Alors qui dit mieux ? La voix de la Sagesse qui nous vient de la nuit des temps et qui dit que « Tu gagneras ton pain à la sueur de ton front » et « qu’à chaque jour suffit sa peine ». Dans cette sagesse, il n’a jamais été question d’aller se tuer à la tâche, tout comme il n’est question que de gagner son pain - le symbole d’une rétribution juste et honnête - et non de s’enrichir sur le dos de la société ou de la mondialisation, à l’instar de nos nouveaux rentiers qui, pour satisfaire leur soif illimitée de mandats en stocks, et des stocks de titres, sans parler du train de vie sultanesque, assujettissent des pays entiers et rendent les masses corvéables à merci.

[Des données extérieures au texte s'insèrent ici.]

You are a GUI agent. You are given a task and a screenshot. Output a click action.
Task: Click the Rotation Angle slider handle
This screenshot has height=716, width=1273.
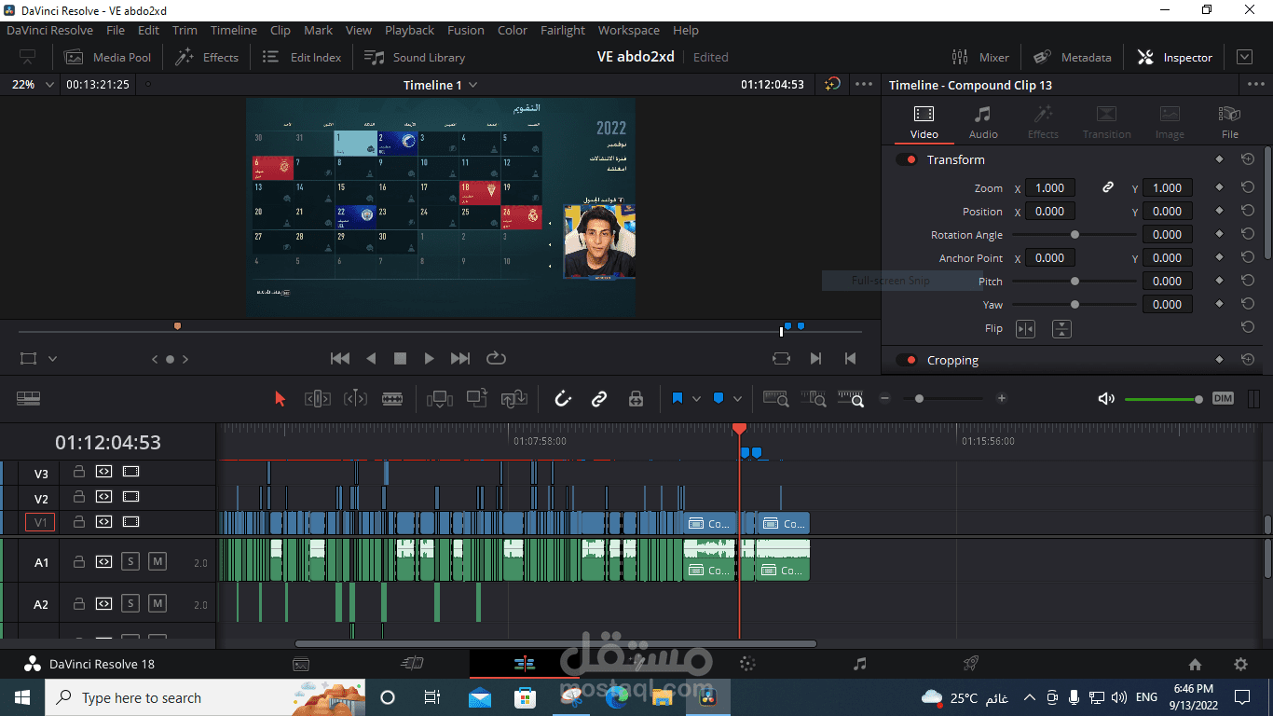1075,235
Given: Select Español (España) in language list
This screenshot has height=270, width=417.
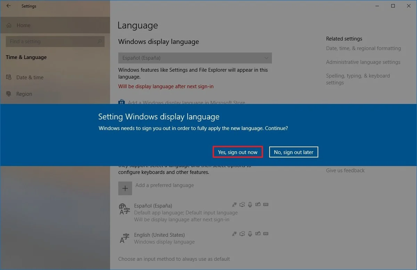Looking at the screenshot, I should tap(153, 206).
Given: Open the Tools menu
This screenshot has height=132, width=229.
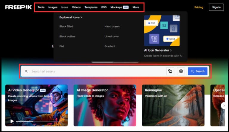Looking at the screenshot, I should [41, 7].
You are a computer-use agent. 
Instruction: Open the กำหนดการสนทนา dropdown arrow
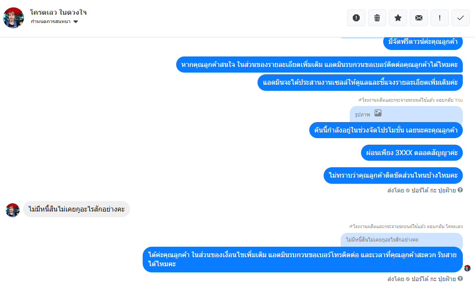(76, 21)
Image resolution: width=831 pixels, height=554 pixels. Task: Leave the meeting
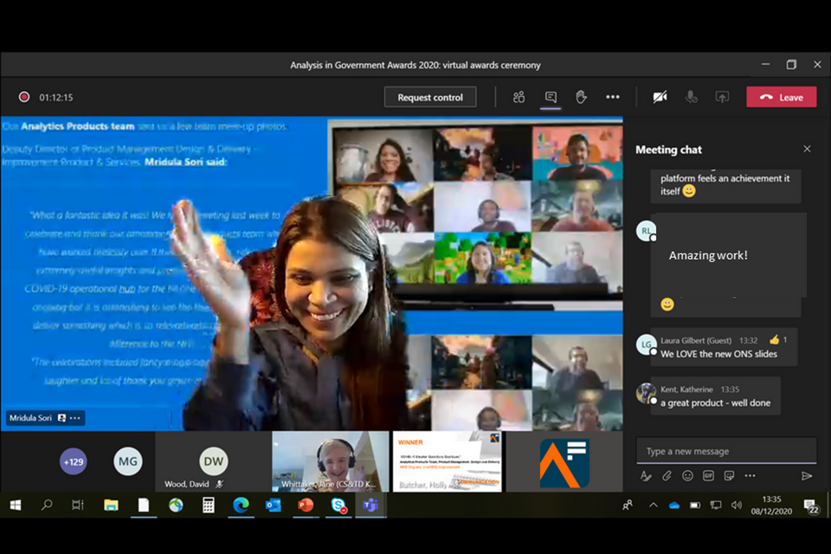pos(781,97)
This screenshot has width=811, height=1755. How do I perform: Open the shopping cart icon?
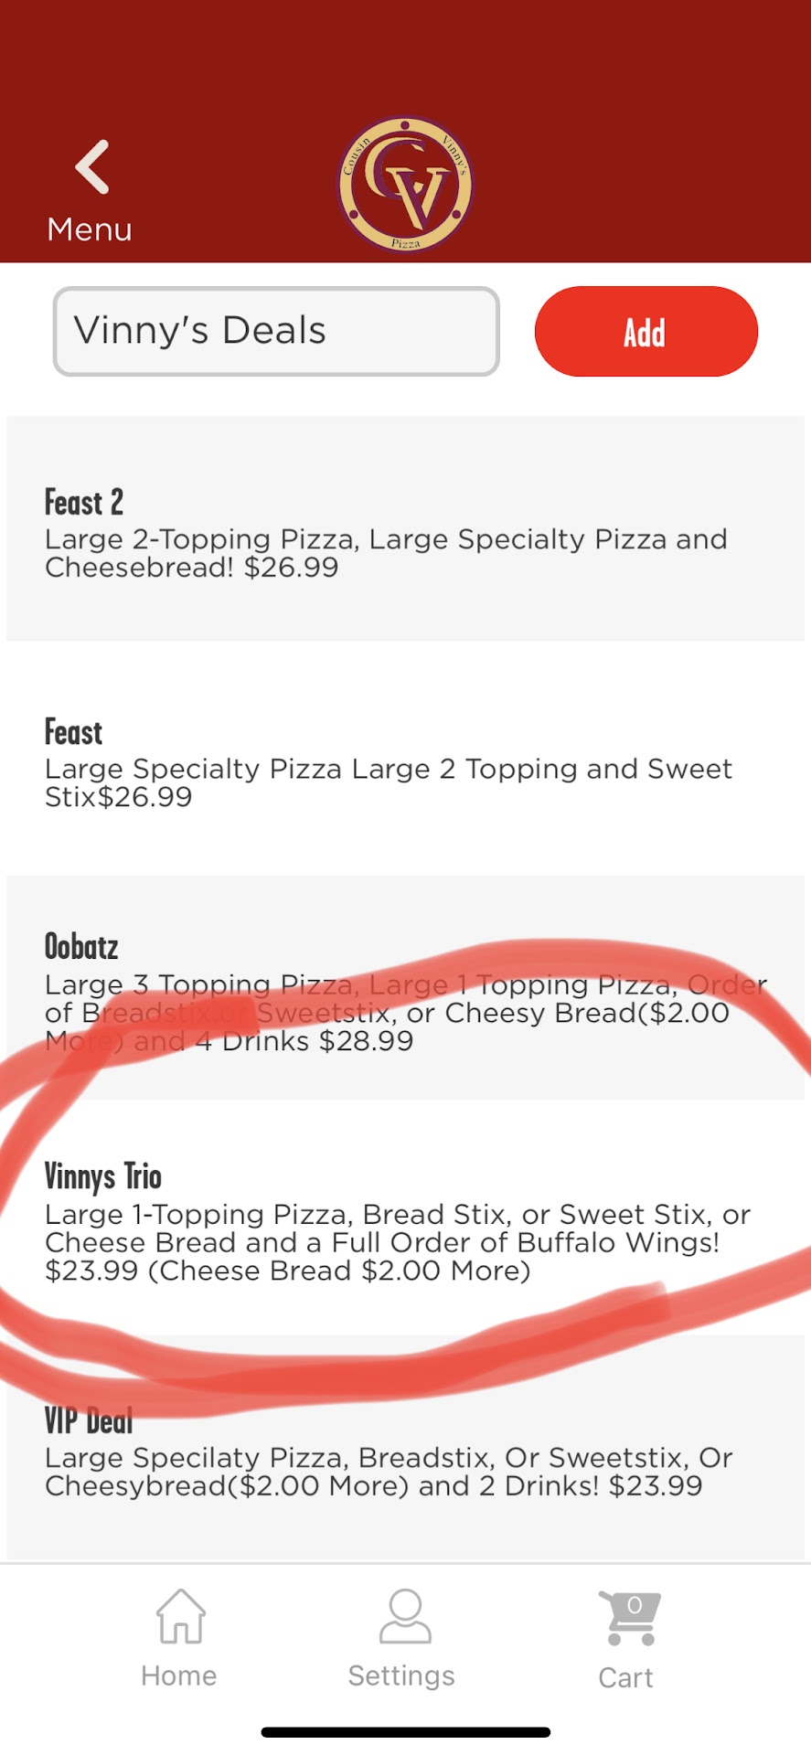[629, 1618]
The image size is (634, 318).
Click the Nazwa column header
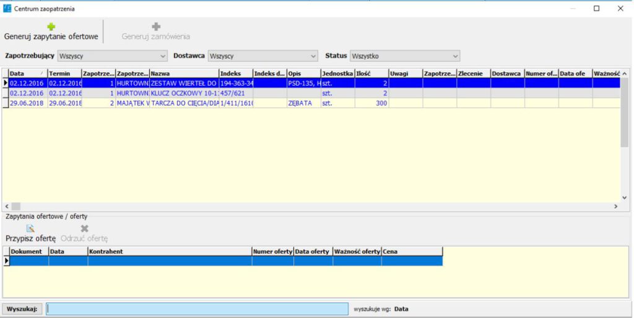click(184, 74)
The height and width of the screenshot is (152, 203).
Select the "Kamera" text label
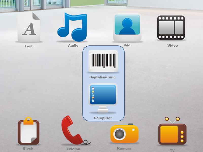124,148
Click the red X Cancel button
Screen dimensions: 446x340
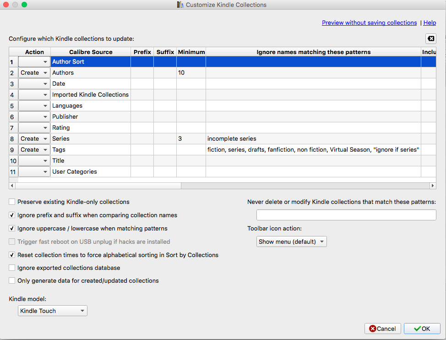pos(382,329)
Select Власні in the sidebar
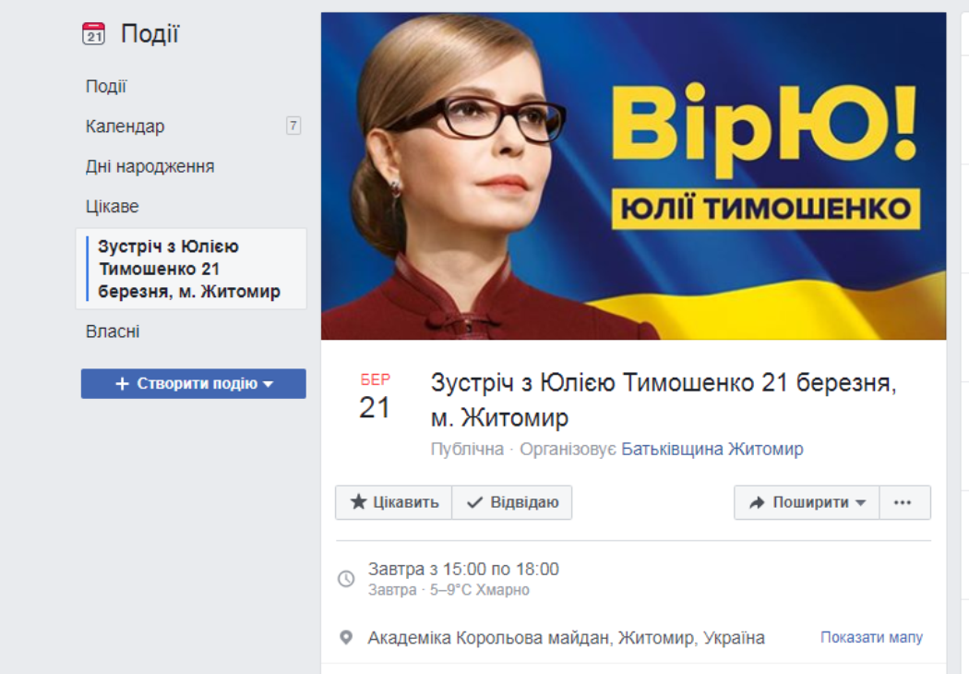 pyautogui.click(x=113, y=331)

Biographie succincte de l’auteur.
Je suis Docteur en Information et Communication de l’Université Lumière Lyon 2, depuis mai 1995. Je suis née au Cameroun le 24 août 1960 et je vis en France depuis Septembre 1985. En 2002, j’ai fondé l’association La Voie Lactée que je préside. Cette asssociation oeuvre pour une citoyenneté agissante dans le développement local et dans la coopération internationale. J’exerce des services d’Ecrivain Public et de conseil pour un public fragilisé au sein de l’association Voie Lactée. Je suis mère de deux enfants Claudia et Jeff.